The key questions for Apple concerned these quandaries:

  1. Should Apple continue to pursue deep product innovation or become a ‘box shipper’ like Dell?

  2. Could Apple reduce costs enough to move into the larger middle of the market, including corporate sales, or would it remain only a provider at the premium end of the market?

  3. Could Apple successfully leverage its brand and customer relationships in order to command premium prices?

  4. What was Apple’s endgame in regard to the iPod, the iTunes Music Store and video? Was that destined to be a low-margin strategy where the record companies could dictate terms?

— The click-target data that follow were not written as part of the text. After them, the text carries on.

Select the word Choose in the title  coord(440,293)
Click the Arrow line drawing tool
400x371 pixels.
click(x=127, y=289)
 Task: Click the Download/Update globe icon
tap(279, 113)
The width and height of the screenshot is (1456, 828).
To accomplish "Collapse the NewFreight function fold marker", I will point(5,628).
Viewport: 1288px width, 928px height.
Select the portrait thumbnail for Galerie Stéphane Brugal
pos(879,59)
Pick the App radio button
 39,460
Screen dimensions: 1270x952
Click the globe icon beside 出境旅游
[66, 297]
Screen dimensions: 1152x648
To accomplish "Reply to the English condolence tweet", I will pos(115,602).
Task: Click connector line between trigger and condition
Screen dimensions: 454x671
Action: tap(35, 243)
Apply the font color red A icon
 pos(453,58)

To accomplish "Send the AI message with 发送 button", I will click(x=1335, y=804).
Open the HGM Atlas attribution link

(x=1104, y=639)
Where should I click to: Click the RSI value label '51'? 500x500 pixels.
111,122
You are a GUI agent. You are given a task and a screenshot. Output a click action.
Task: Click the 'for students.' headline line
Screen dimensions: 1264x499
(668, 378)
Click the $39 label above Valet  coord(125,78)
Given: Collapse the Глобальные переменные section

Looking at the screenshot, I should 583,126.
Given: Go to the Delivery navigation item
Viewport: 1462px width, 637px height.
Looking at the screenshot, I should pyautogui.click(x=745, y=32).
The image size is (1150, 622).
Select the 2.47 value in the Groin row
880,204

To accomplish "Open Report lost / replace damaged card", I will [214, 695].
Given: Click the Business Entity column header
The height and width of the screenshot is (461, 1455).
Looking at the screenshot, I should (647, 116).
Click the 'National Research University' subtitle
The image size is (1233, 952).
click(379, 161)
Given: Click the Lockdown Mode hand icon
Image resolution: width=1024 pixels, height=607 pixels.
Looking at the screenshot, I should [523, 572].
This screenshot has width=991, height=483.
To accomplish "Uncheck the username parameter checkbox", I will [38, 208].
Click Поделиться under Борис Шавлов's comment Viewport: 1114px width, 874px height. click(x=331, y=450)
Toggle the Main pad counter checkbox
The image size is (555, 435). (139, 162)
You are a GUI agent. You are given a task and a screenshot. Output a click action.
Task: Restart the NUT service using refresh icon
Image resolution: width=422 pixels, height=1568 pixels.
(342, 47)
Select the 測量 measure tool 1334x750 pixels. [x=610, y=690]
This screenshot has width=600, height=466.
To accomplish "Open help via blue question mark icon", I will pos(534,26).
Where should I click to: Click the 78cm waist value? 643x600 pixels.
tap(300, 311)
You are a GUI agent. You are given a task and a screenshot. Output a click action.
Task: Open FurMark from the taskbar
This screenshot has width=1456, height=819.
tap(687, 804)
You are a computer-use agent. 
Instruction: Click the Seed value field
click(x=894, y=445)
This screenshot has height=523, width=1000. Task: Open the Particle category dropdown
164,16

A glance back ten years later is particularly revealing. As attractive as the case study authors describe the situation in 2006, it was just about to get much, much better.

Strategic Marketing successes of the next decade would include:

  • The launch several months later of the market-transforming iPhone and the development of the App Store

  • The resulting development of an Apple platform/ecosystem that would extend to areas such as tablets (iPad and iPad Pro), watches (Apple Watch), the living room (Apple TV), and the car (CarPlay)

  • The ability for Apple to indeed maintain — and even extend — its margins at a time when all PC manufacturers competed almost exclusively on price, with razor-thin margins.

At the time of writing, Apple Inc. is valued at USD 825.66B. Yet again, the critics are many, and the next decade should make for interesting viewing.